Work to do:
Translate this sentence from the blog post about going back from Fedora Core 5 to Ubuntu into Spanish: "Fedora did not support the IPW2200 series wireless card out of the box."
* Begin Reading passage *
May 202006
 

I’ve gone back to Ubuntu. I’m convinced that Ubuntu is the best Linux distro in the world for desktops and laptops. After battling with Fedora Core 5 for a month or so I’m 100% convinced of this. Here’s why:

  • Suspend to RAM in Fedora Core never worked correctly, even with the Suspend 2 kernel.
  • Suspend to disk worked most of the time, but sometimes failed.
  • Fedora did not support the IPW2200 series wireless card out of the box.
  • Fedora’s installation now uses logical volumes, which caused major headaches with other distros.
  • Fedora’s configuration made it difficult to control certain things such as GDM control. Furthermore, it didn’t have any support for 915resolution or 855resolution.

There are other things as well, but most of the major pains are these. Ubuntu 6.06 flight 7 worked fine for all of these directly out of the box, with NO configuration (except 915resolution, which I’m used to now).

Ubuntu 6.06 has a great look and feel. It is snappy and responsive and just plain works. Plus, DRI is now working perfectly and I can use OpenGL again. Plus, suspend works great even with DRI enabled, this is great news.

Lastly, I did manage to get the VGA out working in Ubuntu and I’m pretty sure it will work the same in FC5, but I’m never going back again. I’ll put the directions in a separate post.

  9 Responses to “Back to Ubuntu (6.06) – Fedora Core 5 sucks”

  1. Hi, would you post the directions on how to output display to external monitor? Many thanks.

  2. Hi,

    Ubuntu is good but I am very dissappointed to say that the absence of root password is a big blunder. Let me handle my system. I want to destroy it, let me do it. Ubuntu should not force something. Doesn’t Windows allow you to have a Admin password. What sense does it make to leave all permissions with root account and then not provide it’s password to the user. Fucking, he’s lost and pissed, after the effort spent in installing the system.
* End Reading passage *
* Begin Data extract *
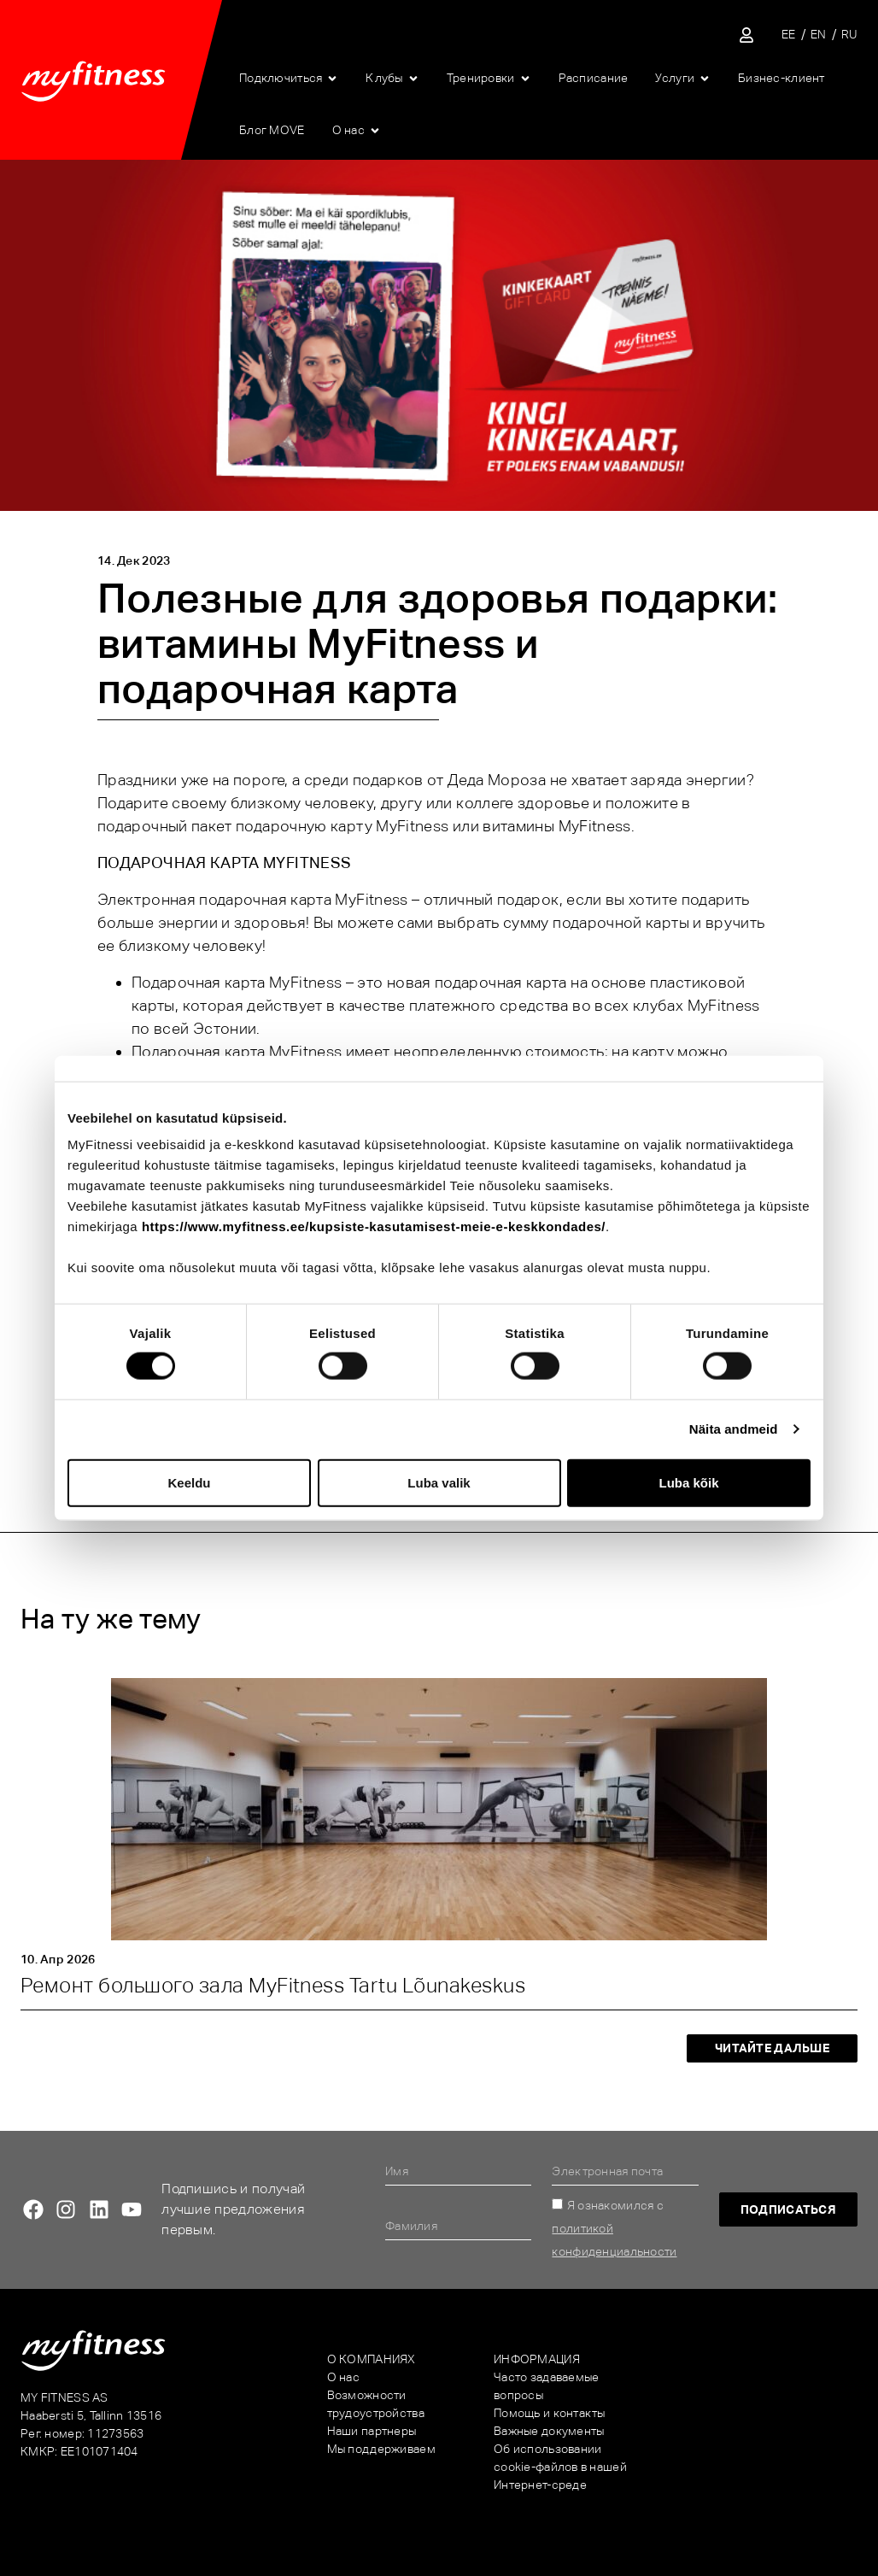 Image resolution: width=878 pixels, height=2576 pixels. I want to click on Мы поддерживаем, so click(381, 2449).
* End Data extract *
Response to this task:
Fedora no admitía de fábrica la tarjeta inalámbrica de la serie IPW2200.